Where Swartz once believed being transgender was a curse she “would never wish on my worst enemy,” she now believes it is, in some ways, a blessing. She actively engages with communities of faith and seeks out opportunities to “meet people where they are.” She believes that, if they take the time to get to know her, they might open their hearts.
“I just feel like it’s important that we learn how to love one another, as Jesus said to ‘love me with all your mind and to love your neighbor as yourself.’”
Gritton said the teachings of the LDS church and her community made her ashamed of her feelings about her gender, and learning to shed that shame was a long and painful experience.

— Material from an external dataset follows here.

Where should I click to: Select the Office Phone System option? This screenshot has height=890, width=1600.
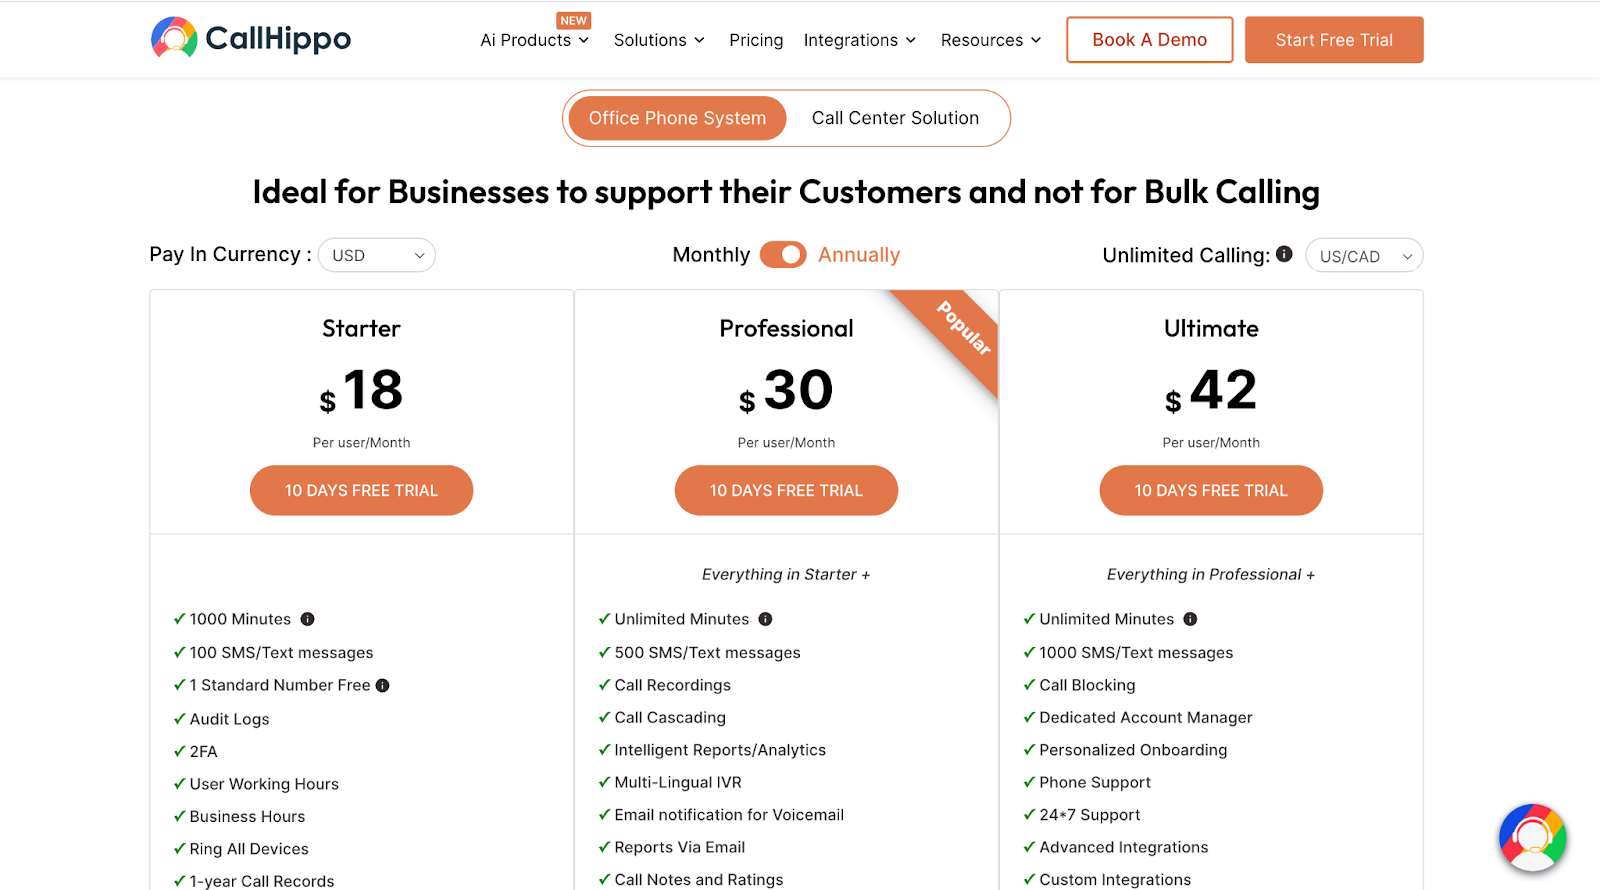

After decades of living the life she believed was necessary, Gritton began to search for answers to the persistent dysphoria and despair she could no longer ignore. Slowly, she came to accept herself as she is and, in the past five years, began hormone treatment.
She recently remarried and is grateful to have the love and support of her family and friends. But, she acknowledges, there are still scars from the pain and isolation she endured for years.
Rigatuso got sober, pursued a college career and found clarity and meaning in his life as an educator and advocate.
It was only after watching the 1999 film “Boys Don’t Cry” that Rigatuso saw in Brandon Teena — the film’s real-life central character who was killed for being transgender — someone whose experiences and internal struggles mirrored his own.
Years later, after Diane Sawyer’s 2015 interview with Caitlyn Jenner on ABC News’ “20/20,” the pieces started coming together. Rigatuso was 50 years old at the time.
Shortly after the interview aired, he visited his mom, who by then was in the early stages of dementia. She had also watched the “20/20” episode and told Rigatuso that it had made her reflect on his youth. She confided that, when he was 4 or 5 years old, Rigatuso had told her that he was a boy, not the girl the world saw. She then apologized, and told him she hadn’t known how to help him.
“In that moment, like, she gave me the biggest blessing,” said Rigatuso, who identifies as a queer trans masculine Two Spirit of the Menominee Nation. “Because, all of those things that I had locked up in that part of my brain and in my heart became real. She freed me.”
From that day until Covid took her in 2020, she would yell “my son is here,” when she saw him coming down the hall of her assisted living center for a visit. Despite having dementia, she misgendered him only a handful of times, he recalled.
While the current political climate has Rigatuso concerned for his own security, the 58-year-old is particularly worried about trans youths, who will be forced to grow up in a world as hostile as it was when he was young.
“I don’t want kiddos to go through all that,” he said. “I want them to be able to live their lives and thrive.”
That’s a hope Allison Scott shares. Scott, who works as director of impact and innovation for the LGBTQ advocacy group Campaign for Southern Equality, said she is hopeful that the tides will shift and those demonizing transgender people will soon lose their hold on public discourse. She believes that most people will recognize the harm caused by those attacks and will, once again, see the humanity of transgender people.
“I have the same problems and joys I think a lot of people have. I have the same fights with my 13-year-old over, like, what we’re going to eat this week and trying to get his hockey schedules straight,” she said. “I’m a big nerd … the joy I have rocking out to some music, river tubing down the river with family and friends and getting into water fights with tourists.”
After a quiet pause, she added, “I love my life.” She just hopes younger generations of trans people will have that same opportunity.